• Entries taken from a collection:
↓↓↓

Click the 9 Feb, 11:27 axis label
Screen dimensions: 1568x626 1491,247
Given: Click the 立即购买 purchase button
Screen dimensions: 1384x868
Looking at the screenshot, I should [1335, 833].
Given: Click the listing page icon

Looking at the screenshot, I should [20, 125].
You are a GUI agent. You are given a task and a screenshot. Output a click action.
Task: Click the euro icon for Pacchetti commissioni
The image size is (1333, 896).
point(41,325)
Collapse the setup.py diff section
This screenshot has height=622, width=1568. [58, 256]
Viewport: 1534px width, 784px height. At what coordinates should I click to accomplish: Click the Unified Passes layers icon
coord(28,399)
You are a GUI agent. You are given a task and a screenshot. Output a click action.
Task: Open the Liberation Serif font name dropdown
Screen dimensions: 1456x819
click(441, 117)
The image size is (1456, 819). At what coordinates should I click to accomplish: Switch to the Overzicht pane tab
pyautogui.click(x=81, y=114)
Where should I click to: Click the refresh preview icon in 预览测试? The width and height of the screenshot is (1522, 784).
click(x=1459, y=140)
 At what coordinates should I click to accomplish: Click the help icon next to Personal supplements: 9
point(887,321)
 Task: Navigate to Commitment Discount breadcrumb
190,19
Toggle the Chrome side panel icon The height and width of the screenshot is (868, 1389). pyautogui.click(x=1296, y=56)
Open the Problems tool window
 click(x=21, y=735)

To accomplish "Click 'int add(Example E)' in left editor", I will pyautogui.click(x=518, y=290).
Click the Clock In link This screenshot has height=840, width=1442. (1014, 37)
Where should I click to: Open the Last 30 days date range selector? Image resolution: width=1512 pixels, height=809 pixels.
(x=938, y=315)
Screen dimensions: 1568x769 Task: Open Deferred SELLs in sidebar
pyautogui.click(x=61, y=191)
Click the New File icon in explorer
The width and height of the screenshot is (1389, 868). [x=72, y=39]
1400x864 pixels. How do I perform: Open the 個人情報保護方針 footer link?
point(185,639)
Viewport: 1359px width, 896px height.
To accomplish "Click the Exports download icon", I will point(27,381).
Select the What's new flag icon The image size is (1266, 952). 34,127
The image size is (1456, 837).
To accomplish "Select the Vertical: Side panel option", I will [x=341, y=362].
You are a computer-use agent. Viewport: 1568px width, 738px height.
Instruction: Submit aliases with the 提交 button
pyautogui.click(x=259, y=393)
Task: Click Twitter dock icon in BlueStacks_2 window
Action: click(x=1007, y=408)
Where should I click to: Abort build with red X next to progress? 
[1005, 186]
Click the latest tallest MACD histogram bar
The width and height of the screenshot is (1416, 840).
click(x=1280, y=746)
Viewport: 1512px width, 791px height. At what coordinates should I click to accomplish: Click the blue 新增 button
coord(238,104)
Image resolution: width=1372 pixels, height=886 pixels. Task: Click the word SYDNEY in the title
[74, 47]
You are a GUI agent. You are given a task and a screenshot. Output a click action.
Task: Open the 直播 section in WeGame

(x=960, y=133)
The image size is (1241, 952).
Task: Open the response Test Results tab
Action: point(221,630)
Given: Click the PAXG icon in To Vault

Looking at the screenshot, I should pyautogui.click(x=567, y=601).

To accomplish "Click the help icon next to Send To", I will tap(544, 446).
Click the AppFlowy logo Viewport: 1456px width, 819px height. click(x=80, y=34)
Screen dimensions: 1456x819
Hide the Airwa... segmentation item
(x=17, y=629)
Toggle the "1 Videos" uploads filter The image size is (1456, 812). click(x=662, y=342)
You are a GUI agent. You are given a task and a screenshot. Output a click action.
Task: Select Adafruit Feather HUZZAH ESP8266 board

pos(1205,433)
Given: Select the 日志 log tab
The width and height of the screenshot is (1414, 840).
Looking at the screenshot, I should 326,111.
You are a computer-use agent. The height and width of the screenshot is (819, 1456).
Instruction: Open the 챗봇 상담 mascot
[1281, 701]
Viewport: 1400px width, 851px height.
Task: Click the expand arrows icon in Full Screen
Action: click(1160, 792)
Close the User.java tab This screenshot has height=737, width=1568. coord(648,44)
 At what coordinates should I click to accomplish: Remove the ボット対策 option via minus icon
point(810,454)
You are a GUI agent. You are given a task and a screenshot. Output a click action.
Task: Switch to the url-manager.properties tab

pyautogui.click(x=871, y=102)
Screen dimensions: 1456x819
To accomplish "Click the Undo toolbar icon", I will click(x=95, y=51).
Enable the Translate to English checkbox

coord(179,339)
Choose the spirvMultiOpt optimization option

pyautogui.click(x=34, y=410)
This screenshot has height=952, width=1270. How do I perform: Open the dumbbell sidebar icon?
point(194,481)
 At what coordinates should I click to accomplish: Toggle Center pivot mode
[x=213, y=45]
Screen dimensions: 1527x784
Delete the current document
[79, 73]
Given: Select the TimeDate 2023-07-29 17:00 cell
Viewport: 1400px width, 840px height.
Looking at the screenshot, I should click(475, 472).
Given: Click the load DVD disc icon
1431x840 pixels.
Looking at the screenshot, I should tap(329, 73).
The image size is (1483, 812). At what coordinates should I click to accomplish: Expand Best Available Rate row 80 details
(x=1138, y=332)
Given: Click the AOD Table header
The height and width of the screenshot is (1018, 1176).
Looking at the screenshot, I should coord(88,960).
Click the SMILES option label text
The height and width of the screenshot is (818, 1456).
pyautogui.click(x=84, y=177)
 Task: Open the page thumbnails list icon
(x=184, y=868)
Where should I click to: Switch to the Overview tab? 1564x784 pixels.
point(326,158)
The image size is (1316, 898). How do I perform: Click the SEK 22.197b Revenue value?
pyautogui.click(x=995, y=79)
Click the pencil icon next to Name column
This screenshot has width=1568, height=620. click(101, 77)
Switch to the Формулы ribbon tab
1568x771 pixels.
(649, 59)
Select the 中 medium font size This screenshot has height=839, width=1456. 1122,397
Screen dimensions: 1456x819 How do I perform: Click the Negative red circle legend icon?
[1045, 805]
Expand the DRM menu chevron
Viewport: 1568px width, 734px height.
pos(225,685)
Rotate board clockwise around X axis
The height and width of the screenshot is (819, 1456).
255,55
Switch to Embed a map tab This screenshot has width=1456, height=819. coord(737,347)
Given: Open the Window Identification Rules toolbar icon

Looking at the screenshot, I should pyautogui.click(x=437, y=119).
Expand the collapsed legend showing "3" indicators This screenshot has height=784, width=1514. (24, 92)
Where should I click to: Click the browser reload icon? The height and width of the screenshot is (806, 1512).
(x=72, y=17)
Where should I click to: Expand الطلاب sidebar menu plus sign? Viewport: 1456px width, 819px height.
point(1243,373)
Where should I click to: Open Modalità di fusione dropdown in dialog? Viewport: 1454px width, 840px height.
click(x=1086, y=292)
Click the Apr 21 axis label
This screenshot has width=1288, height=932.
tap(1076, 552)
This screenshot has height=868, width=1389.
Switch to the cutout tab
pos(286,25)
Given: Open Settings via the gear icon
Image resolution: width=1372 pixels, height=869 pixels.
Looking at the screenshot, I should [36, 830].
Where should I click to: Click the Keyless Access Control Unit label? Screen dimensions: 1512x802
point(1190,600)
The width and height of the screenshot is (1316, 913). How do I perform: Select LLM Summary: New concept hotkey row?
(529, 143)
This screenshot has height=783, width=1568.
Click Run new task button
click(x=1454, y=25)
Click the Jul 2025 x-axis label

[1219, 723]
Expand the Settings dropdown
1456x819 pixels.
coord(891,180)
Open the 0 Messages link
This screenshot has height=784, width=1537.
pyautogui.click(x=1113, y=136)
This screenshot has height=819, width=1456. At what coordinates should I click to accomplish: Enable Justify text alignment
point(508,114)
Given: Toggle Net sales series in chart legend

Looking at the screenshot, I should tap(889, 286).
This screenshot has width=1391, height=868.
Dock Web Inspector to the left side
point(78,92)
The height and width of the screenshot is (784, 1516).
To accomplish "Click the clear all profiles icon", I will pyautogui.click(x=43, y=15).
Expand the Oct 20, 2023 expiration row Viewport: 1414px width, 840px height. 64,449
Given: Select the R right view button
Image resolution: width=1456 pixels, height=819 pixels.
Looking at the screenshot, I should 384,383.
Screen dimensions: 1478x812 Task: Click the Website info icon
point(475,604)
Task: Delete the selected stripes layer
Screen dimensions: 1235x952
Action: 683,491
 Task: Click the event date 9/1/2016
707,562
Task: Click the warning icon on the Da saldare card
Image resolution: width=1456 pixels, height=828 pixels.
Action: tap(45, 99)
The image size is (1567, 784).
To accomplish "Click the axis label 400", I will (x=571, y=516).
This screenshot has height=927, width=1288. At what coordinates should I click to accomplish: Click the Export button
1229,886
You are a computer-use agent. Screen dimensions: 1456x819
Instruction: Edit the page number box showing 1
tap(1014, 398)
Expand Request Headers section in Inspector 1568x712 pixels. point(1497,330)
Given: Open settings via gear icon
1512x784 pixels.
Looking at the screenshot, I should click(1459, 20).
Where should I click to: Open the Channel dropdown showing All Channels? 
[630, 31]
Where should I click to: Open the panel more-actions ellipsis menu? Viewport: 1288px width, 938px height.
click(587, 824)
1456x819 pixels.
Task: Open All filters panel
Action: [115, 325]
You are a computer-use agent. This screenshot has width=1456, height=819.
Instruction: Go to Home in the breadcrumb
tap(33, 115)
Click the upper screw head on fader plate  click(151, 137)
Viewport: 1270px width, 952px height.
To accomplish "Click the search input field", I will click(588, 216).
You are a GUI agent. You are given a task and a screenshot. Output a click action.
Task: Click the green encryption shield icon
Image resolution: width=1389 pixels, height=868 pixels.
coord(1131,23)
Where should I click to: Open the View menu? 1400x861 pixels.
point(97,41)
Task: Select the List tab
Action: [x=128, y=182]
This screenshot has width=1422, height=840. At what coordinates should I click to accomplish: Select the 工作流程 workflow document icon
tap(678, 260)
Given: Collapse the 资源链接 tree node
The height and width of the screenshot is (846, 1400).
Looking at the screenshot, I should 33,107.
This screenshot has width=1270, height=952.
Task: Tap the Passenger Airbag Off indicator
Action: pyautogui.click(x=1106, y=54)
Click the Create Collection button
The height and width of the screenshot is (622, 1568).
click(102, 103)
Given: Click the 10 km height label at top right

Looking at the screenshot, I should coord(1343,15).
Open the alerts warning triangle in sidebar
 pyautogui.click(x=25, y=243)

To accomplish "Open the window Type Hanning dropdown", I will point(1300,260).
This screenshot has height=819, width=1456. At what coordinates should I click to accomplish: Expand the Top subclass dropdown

↑↑↑

• What is needed: Where a line in the entries holds "computer", copy that line.

• Output below:
You are a computer-use agent. Viewport: 1568px width, 738px height.
You are a computer-use agent. The height and width of the screenshot is (819, 1456).
You are a computer-use agent. Screen dimensions: 1456x819
You are a computer-use agent. This screenshot has width=1456, height=819.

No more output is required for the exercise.